■ **DOCUMENT PASSAGE**:

- Opening Delimiter -

As the content is stored inside a MaybeUninit, the destructor is not run for the inner data if the MaybeUninit leaves scope without a call to assume_init, assume_init_drop, or similar. Code that receives the mutable reference returned by this function needs to keep this in mind. The safety model of Rust regards leaks as safe, but they are usually still undesirable. This being said, the mutable reference behaves like any other mutable reference would, so assigning a new value to it will drop the old content.

Examples

Correct usage of this method:

use std::mem::MaybeUninit;

let mut x = MaybeUninit::<Vec<u8>>::uninit();

{
    let hello = x.write((&b"Hello, world!").to_vec());
    // Setting hello does not leak prior allocations, but drops them
    *hello = (&b"Hello").to_vec();
    hello[0] = 'h' as u8;
}
// x is initialized now:
let s = unsafe { x.assume_init() };
assert_eq!(b"hello", s.as_slice());

This usage of the method causes a leak:

use std::mem::MaybeUninit;

let mut x = MaybeUninit::<String>::uninit();

x.write("Hello".to_string());
// This leaks the contained string:
x.write("hello".to_string());
// x is initialized now:
let s = unsafe { x.assume_init() };

This method can be used to avoid unsafe in some cases. The example below shows a part of an implementation of a fixed sized arena that lends out pinned references. With write, we can avoid the need to write through a raw pointer:

use core::pin::Pin;
use core::mem::MaybeUninit;

struct PinArena<T> {
    memory: Box<[MaybeUninit<T>]>,
    len: usize,
}

impl <T> PinArena<T> {
    pub fn capacity(&self) -> usize {
        self.memory.len()

- Closing Delimiter -

■ **EXTRACTED RECORDS**:
- Opening Delimiter -

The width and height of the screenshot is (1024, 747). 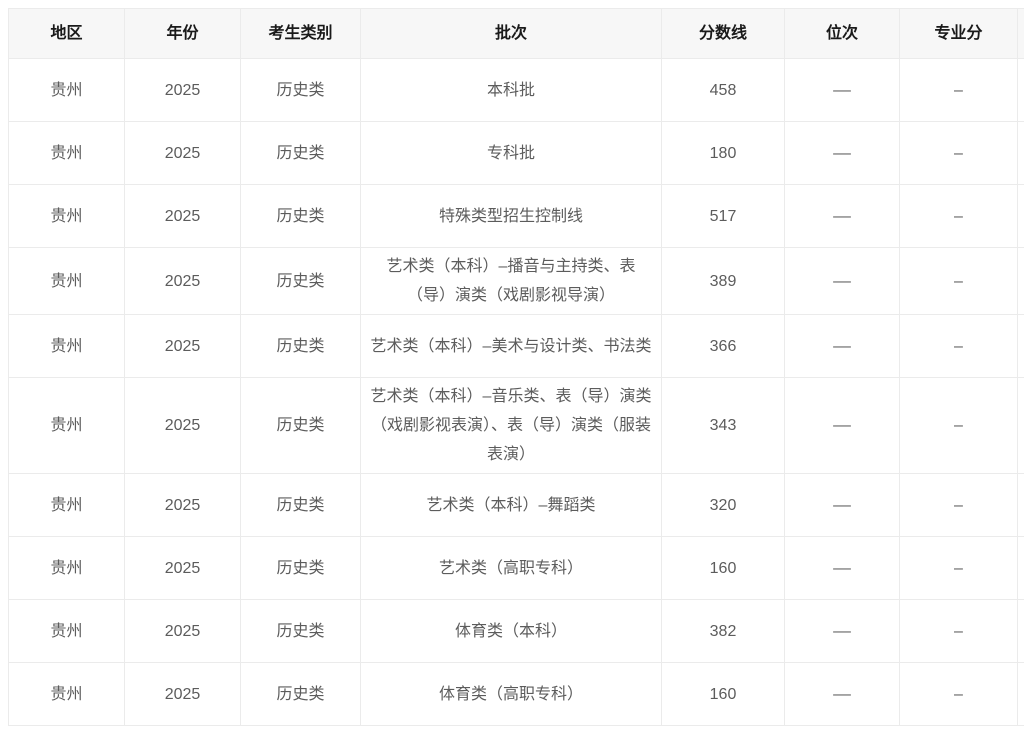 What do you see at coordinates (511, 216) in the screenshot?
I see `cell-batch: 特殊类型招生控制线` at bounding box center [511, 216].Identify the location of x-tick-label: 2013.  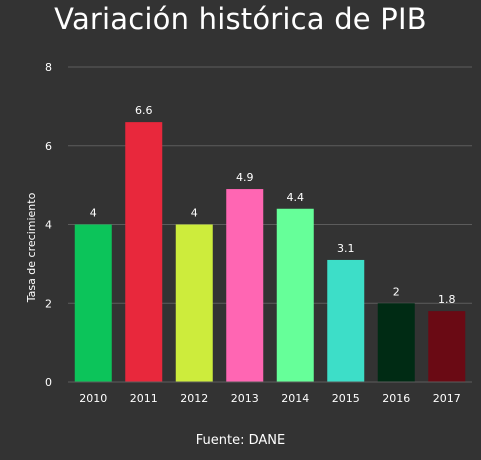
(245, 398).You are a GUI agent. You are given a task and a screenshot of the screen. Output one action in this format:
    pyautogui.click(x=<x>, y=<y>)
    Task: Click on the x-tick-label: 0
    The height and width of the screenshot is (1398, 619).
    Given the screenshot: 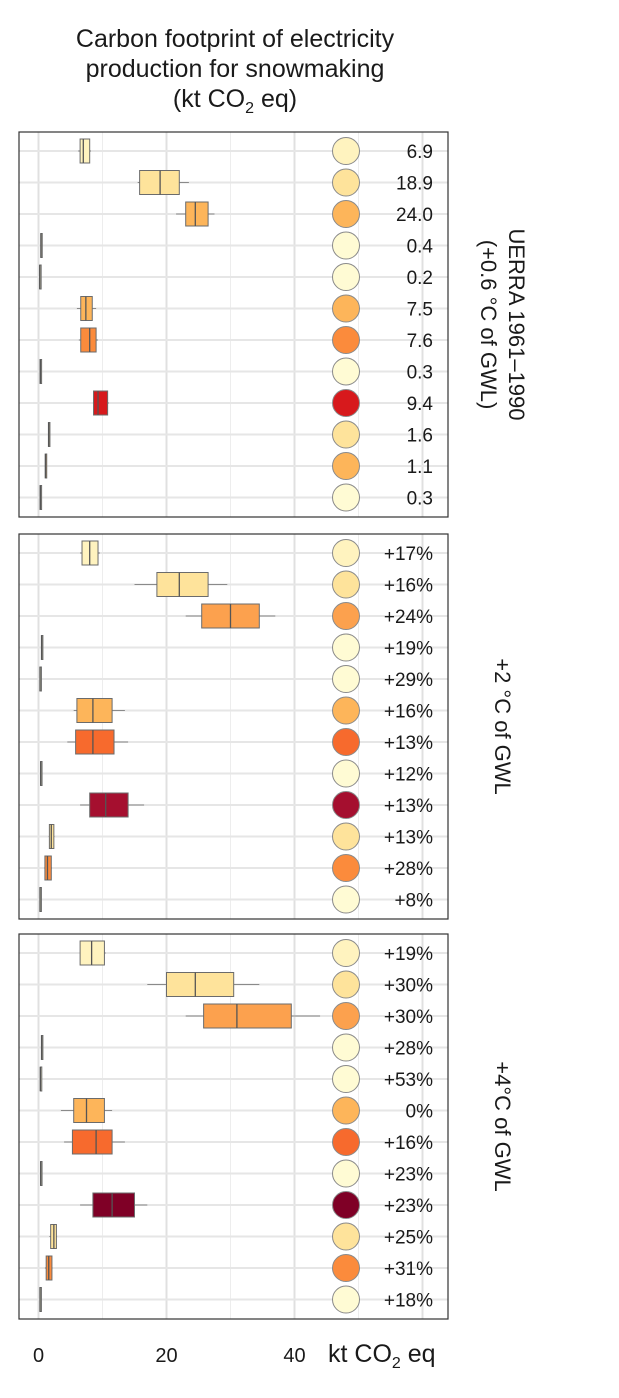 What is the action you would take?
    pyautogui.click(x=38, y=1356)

- Closing Delimiter -

■ **ACTION ITEM**:
Proceed with the MaybeUninit::write documentation, picking up right after `self.memory.len()`.

■ **TASK RESPONSE**:
    }
    pub fn push(&mut self, val: T) -> Pin<&mut T> {
        if self.len >= self.capacity() {
            panic!("Attempted to push to a full pin arena!");
        }
        let ref_ = self.memory[self.len].write(val);
        self.len += 1;
        unsafe { Pin::new_unchecked(ref_) }
    }
}

Gets a pointer to the contained value. Reading from this pointer or turning it into a reference is undefined behavior unless the MaybeUninit<T> is initialized. Writing to memory that this pointer (non-transitively) points to is undefined behavior (except inside an UnsafeCell<T>).

Examples

Correct usage of this method:

use std::mem::MaybeUninit;

let mut x = MaybeUninit::<Vec<u32>>::uninit();
x.write(vec![0, 1, 2]);
// Create a reference into the `MaybeUninit<T>`. This is okay because we initialized it.
let x_vec = unsafe { &*x.as_ptr() };
assert_eq!(x_vec.len(), 3);

Incorrect usage of this method:

use std::mem::MaybeUninit;

let x = MaybeUninit::<Vec<u32>>::uninit();
let x_vec = unsafe { &*x.as_ptr() };
// We have created a reference to an uninitialized vector! This is undefined behavior. ⚠️

(Notice that the rules around references to uninitialized data are not finalized yet, but until they are, it is advisable to avoid them.)

Gets a mutable pointer to the contained value. Reading from this pointer or turning it into a reference is undefined behavior unless the MaybeUninit<T> is initialized.

Examples

Correct usage of this method:

use std::mem::MaybeUninit;

let mut x = MaybeUninit::<Vec<u32>>::uninit();
x.write(vec![0, 1, 2]);
// Create a reference into the `MaybeUninit<Vec<u32>>`.
// This is okay because we initialized it.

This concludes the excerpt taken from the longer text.